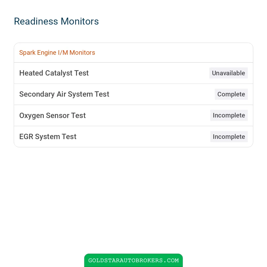Screen dimensions: 267x267
Task: Visit the GOLDSTARAUTOBROKERS.COM green banner
Action: point(134,260)
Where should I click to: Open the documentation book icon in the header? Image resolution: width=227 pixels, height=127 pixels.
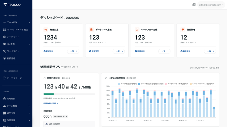pyautogui.click(x=194, y=5)
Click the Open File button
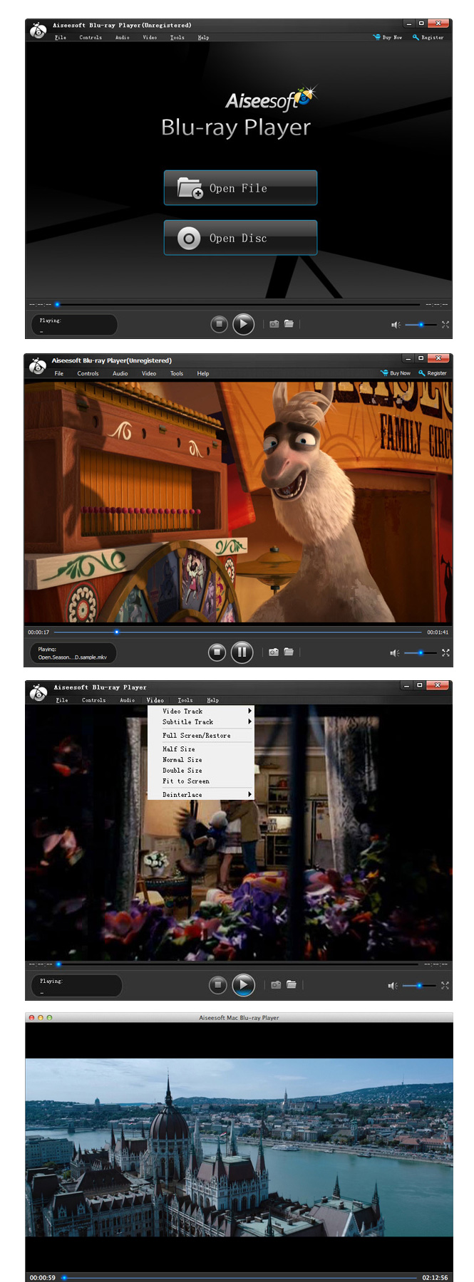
——————
The copy runs from the line containing "Where should I" through the last line of the material, both ends included. Reproduce those lines exactly and drop the pictures.

Where should I click to: Open the documentation book icon in the header? Image resolution: width=227 pixels, height=127 pixels.
pyautogui.click(x=194, y=5)
Click the Open File button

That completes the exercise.